The "static applicability" argument is that the larger the number of cases, the 
more likely one of them will fall into one these buckets, and then the  whole 
thing has to fall back to statements.  This makes expression switches less 
useful, and falling off this cliff is likely to irritate users every time it 
happens.  

The “dynamic applicability” argument is that, if you want to change an existing 
switch (say, to add a debugging printf in one path), you have to refactor the 
whole thing.  Which will be met, by users, with “YGBFKM.”  

The “cliff height” argument says that falling off the cliff on a two-way 
conditional and having to refactor to if-else is far less painful than falling 
off the cliff on an N-way switch.  Its a more painful refactor.  

So for all these reasons, not being able to occasionally include some 
statements means many more switches that can’t use the feature (which is safer, 
clearer, and more compact), and also more often that the user will have to 
gratuitously refactor perfectly good code as they make small changes.

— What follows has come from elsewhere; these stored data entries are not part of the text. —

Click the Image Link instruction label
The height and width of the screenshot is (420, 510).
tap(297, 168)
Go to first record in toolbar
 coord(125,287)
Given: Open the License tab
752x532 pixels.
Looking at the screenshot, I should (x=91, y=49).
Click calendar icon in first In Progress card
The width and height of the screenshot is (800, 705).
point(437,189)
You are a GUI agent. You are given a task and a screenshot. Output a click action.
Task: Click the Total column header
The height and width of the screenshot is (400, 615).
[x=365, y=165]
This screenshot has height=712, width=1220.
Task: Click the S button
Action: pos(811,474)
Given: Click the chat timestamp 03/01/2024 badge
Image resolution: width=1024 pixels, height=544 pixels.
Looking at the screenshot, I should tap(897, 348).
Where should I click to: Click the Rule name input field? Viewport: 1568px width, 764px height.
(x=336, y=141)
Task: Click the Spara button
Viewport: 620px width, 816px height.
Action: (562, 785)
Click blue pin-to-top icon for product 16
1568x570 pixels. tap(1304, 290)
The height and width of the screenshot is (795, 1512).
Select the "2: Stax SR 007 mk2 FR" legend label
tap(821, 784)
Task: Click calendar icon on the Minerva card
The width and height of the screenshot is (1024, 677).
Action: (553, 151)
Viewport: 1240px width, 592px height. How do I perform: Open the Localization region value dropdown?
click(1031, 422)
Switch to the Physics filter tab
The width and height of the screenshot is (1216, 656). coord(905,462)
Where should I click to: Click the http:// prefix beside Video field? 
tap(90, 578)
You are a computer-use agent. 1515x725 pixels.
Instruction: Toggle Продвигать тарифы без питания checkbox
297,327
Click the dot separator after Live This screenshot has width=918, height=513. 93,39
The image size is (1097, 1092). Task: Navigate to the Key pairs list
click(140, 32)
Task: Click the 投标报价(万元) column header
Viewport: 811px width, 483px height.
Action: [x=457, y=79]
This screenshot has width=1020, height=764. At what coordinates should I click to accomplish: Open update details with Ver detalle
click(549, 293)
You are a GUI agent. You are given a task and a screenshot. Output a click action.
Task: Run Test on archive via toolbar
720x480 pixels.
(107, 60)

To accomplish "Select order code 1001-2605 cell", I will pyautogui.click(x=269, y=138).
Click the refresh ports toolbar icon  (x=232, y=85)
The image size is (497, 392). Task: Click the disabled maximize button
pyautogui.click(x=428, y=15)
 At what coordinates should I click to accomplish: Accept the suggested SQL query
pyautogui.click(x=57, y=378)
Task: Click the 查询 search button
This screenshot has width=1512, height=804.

> On Mar 13, 2018, at 8:59 PM, Kevin Bourrillion <kev...@google.com> wrote:
> 
>  - Do nothing; only allow single expressions.  Non-starter.
> 
> We're just saying the feature seems to be at least 90% as applicable without 
> it. Roughly. Why is it a non-starter for the other 10% to stick with the 
> switch they've always had? I'm sure there are good answers to that, I'm not 
> doubting there are, but I think we should explore them instead of just 
> declaring something a non-starter by fiat.
> 
> Also, if it is true that this is a "non-starter", I would assume it is also a 
> non-starter to only allow single expressions in the conditional operator 
> `?:`. If not, what is the fundamental difference?